* _Recorded information_:
····················
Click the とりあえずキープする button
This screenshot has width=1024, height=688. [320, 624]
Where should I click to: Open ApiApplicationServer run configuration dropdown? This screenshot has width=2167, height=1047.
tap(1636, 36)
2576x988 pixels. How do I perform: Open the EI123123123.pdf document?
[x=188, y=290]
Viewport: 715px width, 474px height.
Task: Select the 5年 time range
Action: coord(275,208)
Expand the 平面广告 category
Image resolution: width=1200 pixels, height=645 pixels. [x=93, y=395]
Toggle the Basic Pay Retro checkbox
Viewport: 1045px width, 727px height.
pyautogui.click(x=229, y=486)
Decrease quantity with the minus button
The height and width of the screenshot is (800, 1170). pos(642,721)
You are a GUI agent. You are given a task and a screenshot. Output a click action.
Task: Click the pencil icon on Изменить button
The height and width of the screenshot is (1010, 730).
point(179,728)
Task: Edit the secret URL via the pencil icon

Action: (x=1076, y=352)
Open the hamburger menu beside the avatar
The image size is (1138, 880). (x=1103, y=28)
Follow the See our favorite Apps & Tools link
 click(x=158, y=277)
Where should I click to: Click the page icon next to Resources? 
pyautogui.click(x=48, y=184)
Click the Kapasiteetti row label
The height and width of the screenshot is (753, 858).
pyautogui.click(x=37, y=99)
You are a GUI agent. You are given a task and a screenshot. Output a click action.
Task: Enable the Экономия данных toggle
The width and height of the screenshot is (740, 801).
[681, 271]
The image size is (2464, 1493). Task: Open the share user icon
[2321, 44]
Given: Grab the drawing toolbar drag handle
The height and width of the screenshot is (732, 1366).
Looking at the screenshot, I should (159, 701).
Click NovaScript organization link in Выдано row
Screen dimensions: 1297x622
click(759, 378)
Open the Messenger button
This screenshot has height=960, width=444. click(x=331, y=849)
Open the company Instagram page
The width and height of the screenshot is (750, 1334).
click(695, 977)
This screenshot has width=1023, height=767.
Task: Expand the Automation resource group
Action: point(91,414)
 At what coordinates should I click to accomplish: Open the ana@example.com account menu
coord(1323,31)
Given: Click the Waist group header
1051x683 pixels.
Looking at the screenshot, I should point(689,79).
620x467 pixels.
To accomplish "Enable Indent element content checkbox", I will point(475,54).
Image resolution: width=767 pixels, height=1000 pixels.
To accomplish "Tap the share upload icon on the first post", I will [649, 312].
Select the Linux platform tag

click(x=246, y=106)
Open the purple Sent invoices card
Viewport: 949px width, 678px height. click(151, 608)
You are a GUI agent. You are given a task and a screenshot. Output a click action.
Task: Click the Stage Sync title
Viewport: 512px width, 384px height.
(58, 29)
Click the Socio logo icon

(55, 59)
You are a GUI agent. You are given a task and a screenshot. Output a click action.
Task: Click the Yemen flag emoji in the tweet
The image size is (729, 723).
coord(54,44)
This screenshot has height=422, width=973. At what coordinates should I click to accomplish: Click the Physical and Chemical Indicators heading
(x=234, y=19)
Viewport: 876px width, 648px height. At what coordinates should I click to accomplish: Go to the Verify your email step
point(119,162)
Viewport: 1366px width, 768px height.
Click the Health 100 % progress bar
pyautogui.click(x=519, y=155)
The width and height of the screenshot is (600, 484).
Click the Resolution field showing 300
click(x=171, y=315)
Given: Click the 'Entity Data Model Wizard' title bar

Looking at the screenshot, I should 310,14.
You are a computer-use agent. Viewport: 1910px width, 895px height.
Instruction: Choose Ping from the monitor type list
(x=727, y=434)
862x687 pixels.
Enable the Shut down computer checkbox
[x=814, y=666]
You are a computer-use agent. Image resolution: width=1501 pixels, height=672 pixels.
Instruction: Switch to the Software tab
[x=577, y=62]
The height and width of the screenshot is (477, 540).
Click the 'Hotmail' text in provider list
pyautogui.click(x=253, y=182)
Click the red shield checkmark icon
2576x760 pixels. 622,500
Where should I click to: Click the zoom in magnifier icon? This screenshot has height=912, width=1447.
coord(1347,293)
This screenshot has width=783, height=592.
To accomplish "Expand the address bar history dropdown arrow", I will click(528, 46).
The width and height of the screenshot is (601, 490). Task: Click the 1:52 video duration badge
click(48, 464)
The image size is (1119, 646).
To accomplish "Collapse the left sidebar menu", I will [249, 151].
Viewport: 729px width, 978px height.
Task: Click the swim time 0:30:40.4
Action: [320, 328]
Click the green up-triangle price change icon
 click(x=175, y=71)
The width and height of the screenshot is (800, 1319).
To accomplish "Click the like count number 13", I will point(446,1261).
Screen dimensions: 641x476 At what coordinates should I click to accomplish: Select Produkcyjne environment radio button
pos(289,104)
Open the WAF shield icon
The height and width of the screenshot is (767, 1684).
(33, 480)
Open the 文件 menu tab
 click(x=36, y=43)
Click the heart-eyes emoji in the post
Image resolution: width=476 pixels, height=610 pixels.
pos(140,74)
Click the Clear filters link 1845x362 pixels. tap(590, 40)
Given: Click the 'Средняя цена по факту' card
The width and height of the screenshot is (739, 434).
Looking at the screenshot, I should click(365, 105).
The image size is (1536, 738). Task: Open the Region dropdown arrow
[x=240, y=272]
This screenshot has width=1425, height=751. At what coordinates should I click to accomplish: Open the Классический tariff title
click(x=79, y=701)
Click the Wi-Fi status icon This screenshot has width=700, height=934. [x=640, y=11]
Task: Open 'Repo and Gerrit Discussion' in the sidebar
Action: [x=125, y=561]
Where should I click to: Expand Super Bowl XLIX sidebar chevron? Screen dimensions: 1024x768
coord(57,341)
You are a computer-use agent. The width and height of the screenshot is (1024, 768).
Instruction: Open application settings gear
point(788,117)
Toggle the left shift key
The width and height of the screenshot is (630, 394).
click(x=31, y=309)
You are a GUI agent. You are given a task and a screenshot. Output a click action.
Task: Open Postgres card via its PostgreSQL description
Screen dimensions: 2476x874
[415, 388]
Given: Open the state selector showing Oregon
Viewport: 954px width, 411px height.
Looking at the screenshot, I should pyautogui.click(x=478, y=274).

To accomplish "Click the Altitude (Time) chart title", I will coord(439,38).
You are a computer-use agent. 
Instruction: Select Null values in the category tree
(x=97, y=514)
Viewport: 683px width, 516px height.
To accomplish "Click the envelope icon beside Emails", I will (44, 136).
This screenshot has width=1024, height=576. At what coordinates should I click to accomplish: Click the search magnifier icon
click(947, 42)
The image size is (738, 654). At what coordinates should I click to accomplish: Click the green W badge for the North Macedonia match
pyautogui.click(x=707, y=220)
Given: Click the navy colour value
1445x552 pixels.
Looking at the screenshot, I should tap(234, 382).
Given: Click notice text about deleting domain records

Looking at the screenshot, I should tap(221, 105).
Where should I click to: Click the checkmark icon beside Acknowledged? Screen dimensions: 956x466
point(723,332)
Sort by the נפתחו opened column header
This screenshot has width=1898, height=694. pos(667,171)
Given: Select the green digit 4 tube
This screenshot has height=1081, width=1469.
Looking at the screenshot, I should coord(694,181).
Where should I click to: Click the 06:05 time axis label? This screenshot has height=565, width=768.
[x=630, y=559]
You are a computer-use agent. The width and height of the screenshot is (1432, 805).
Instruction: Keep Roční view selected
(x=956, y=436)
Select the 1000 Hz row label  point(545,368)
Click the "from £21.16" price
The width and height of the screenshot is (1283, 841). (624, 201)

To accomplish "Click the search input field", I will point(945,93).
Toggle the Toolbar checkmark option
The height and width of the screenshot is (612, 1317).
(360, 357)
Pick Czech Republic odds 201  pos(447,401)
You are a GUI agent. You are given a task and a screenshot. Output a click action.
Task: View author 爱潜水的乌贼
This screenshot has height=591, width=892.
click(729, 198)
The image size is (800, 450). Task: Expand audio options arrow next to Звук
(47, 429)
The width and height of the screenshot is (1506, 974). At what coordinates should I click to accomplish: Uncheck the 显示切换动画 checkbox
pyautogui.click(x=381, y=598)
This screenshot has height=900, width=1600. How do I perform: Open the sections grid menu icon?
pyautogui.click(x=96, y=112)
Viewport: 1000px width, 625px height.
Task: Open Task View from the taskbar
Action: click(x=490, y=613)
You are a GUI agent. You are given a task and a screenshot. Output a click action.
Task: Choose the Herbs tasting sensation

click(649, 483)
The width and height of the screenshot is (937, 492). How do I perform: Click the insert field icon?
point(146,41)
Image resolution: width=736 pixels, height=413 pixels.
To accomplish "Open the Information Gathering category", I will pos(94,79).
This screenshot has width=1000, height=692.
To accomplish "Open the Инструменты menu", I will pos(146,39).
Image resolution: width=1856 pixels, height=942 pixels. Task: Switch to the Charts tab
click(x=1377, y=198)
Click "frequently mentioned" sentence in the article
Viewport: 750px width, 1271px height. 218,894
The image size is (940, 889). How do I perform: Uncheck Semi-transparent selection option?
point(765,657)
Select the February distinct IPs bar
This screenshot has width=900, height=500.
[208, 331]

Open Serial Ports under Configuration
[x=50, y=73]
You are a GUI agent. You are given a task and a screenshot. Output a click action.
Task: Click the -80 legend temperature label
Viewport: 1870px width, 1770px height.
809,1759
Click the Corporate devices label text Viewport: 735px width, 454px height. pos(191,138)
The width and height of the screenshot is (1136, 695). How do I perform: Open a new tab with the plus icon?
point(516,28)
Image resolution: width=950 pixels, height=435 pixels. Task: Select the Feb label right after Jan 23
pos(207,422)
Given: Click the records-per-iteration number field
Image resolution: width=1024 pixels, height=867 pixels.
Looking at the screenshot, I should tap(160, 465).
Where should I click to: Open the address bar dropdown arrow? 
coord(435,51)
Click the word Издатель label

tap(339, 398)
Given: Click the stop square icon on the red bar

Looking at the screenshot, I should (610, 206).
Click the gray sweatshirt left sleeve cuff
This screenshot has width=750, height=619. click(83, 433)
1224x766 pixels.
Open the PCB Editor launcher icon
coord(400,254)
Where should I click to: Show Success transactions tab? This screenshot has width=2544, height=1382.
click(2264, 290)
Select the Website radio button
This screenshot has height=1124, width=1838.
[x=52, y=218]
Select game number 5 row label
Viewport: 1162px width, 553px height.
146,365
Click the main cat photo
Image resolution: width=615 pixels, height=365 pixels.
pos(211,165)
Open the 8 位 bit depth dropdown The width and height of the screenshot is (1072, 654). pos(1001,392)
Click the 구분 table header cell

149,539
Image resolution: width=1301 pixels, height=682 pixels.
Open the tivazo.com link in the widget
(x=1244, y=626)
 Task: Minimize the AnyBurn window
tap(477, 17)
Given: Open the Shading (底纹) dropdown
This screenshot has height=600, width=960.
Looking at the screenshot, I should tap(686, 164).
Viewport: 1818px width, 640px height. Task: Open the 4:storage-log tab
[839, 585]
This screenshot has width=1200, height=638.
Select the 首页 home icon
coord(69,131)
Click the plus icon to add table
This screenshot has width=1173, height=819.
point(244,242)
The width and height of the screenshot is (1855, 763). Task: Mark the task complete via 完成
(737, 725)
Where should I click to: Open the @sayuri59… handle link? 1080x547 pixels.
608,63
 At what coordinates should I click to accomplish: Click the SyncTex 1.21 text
····················
* _Problem_: Wherever the word "number" appears in the records above, copy that line.

* _Solution to this problem_:
To accomplish "Click the like count number 13", I will point(446,1261).
Given: Click the records-per-iteration number field
Select game number 5 row label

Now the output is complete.